*Short task*: Rewrite every one of the rows below as a JSON list of strings, one string per line, leaving out blank lines.

*Dataset content*:
--------------------

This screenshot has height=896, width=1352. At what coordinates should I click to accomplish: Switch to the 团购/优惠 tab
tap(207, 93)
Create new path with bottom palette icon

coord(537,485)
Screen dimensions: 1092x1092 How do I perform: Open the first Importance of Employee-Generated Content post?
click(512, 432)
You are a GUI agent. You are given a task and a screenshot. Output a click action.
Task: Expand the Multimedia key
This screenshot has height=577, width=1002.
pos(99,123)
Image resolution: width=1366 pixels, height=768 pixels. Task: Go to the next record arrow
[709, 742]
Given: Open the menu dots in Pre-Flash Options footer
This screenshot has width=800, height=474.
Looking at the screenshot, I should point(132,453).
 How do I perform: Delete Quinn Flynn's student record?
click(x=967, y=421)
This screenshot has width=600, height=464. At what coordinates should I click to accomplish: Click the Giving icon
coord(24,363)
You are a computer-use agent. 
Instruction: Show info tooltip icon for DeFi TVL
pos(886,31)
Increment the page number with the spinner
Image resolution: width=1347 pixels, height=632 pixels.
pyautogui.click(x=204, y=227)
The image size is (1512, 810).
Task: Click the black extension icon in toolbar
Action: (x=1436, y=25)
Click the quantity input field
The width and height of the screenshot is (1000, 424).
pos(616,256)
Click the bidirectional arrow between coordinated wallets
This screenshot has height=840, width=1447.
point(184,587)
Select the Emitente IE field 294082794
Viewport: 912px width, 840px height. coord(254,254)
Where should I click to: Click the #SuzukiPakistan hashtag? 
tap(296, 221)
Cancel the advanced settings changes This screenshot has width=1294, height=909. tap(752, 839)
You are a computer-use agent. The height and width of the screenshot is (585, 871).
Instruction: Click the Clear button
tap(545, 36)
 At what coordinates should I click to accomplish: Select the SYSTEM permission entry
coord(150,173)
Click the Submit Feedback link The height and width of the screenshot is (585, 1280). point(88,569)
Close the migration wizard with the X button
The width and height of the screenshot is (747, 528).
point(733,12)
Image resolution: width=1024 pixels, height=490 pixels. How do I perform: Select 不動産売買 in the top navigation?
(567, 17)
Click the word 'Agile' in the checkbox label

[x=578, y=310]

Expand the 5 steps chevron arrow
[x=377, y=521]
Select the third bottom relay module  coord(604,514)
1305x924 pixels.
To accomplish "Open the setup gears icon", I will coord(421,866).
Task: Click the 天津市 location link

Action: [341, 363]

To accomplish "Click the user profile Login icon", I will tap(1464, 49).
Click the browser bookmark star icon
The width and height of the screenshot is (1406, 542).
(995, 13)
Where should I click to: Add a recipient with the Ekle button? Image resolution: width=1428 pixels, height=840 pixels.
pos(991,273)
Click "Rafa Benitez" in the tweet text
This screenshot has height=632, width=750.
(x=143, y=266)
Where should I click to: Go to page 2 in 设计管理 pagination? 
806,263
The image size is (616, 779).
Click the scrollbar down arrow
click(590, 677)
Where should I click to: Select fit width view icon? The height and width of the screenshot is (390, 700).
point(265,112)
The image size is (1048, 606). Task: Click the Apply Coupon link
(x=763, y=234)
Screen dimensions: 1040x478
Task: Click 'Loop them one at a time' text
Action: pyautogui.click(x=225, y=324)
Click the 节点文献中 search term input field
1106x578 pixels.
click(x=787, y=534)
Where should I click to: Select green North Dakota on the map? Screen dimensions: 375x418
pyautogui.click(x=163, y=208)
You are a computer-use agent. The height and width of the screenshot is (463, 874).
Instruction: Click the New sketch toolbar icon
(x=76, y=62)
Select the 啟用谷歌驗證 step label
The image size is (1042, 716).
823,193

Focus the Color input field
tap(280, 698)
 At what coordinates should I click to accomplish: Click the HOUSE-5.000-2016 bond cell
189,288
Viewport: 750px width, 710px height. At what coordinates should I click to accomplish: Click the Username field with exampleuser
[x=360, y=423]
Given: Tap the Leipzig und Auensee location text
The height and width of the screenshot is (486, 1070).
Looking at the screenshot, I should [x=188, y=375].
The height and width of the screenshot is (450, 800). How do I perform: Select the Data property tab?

--------------------

*Response to the task*:
[
  "This screenshot has height=896, width=1352. At what coordinates should I click to accomplish: Switch to the 团购/优惠 tab",
  "tap(207, 93)",
  "Create new path with bottom palette icon",
  "coord(537,485)",
  "Screen dimensions: 1092x1092 How do I perform: Open the first Importance of Employee-Generated Content post?",
  "click(512, 432)",
  "You are a GUI agent. You are given a task and a screenshot. Output a click action.",
  "Task: Expand the Multimedia key",
  "This screenshot has height=577, width=1002.",
  "pos(99,123)",
  "Image resolution: width=1366 pixels, height=768 pixels. Task: Go to the next record arrow",
  "[709, 742]",
  "Given: Open the menu dots in Pre-Flash Options footer",
  "This screenshot has width=800, height=474.",
  "Looking at the screenshot, I should point(132,453).",
  " How do I perform: Delete Quinn Flynn's student record?",
  "click(x=967, y=421)",
  "This screenshot has width=600, height=464. At what coordinates should I click to accomplish: Click the Giving icon",
  "coord(24,363)",
  "You are a computer-use agent. ",
  "Instruction: Show info tooltip icon for DeFi TVL",
  "pos(886,31)",
  "Increment the page number with the spinner",
  "Image resolution: width=1347 pixels, height=632 pixels.",
  "pyautogui.click(x=204, y=227)",
  "The image size is (1512, 810).",
  "Task: Click the black extension icon in toolbar",
  "Action: (x=1436, y=25)",
  "Click the quantity input field",
  "The width and height of the screenshot is (1000, 424).",
  "pos(616,256)",
  "Click the bidirectional arrow between coordinated wallets",
  "This screenshot has height=840, width=1447.",
  "point(184,587)",
  "Select the Emitente IE field 294082794",
  "Viewport: 912px width, 840px height. coord(254,254)",
  "Where should I click to: Click the #SuzukiPakistan hashtag? ",
  "tap(296, 221)",
  "Cancel the advanced settings changes This screenshot has width=1294, height=909. tap(752, 839)",
  "You are a computer-use agent. The height and width of the screenshot is (585, 871).",
  "Instruction: Click the Clear button",
  "tap(545, 36)",
  " At what coordinates should I click to accomplish: Select the SYSTEM permission entry",
  "coord(150,173)",
  "Click the Submit Feedback link The height and width of the screenshot is (585, 1280). point(88,569)",
  "Close the migration wizard with the X button",
  "The width and height of the screenshot is (747, 528).",
  "point(733,12)",
  "Image resolution: width=1024 pixels, height=490 pixels. How do I perform: Select 不動産売買 in the top navigation?",
  "(567, 17)",
  "Click the word 'Agile' in the checkbox label",
  "[x=578, y=310]",
  "Expand the 5 steps chevron arrow",
  "[x=377, y=521]",
  "Select the third bottom relay module  coord(604,514)",
  "1305x924 pixels.",
  "To accomplish \"Open the setup gears icon\", I will coord(421,866).",
  "Task: Click the 天津市 location link",
  "Action: [341, 363]",
  "To accomplish \"Click the user profile Login icon\", I will tap(1464, 49).",
  "Click the browser bookmark star icon",
  "The width and height of the screenshot is (1406, 542).",
  "(995, 13)",
  "Where should I click to: Add a recipient with the Ekle button? Image resolution: width=1428 pixels, height=840 pixels.",
  "pos(991,273)",
  "Click \"Rafa Benitez\" in the tweet text",
  "This screenshot has height=632, width=750.",
  "(x=143, y=266)",
  "Where should I click to: Go to page 2 in 设计管理 pagination? ",
  "806,263",
  "The image size is (616, 779).",
  "Click the scrollbar down arrow",
  "click(590, 677)",
  "Where should I click to: Select fit width view icon? The height and width of the screenshot is (390, 700).",
  "point(265,112)",
  "The image size is (1048, 606). Task: Click the Apply Coupon link",
  "(x=763, y=234)",
  "Screen dimensions: 1040x478",
  "Task: Click 'Loop them one at a time' text",
  "Action: pyautogui.click(x=225, y=324)",
  "Click the 节点文献中 search term input field",
  "1106x578 pixels.",
  "click(x=787, y=534)",
  "Where should I click to: Select green North Dakota on the map? Screen dimensions: 375x418",
  "pyautogui.click(x=163, y=208)",
  "You are a computer-use agent. The height and width of the screenshot is (463, 874).",
  "Instruction: Click the New sketch toolbar icon",
  "(x=76, y=62)",
  "Select the 啟用谷歌驗證 step label",
  "The image size is (1042, 716).",
  "823,193",
  "Focus the Color input field",
  "tap(280, 698)",
  " At what coordinates should I click to accomplish: Click the HOUSE-5.000-2016 bond cell",
  "189,288",
  "Viewport: 750px width, 710px height. At what coordinates should I click to accomplish: Click the Username field with exampleuser",
  "[x=360, y=423]",
  "Given: Tap the Leipzig und Auensee location text",
  "The height and width of the screenshot is (486, 1070).",
  "Looking at the screenshot, I should [x=188, y=375].",
  "The height and width of the screenshot is (450, 800). How do I perform: Select the Data property tab?"
]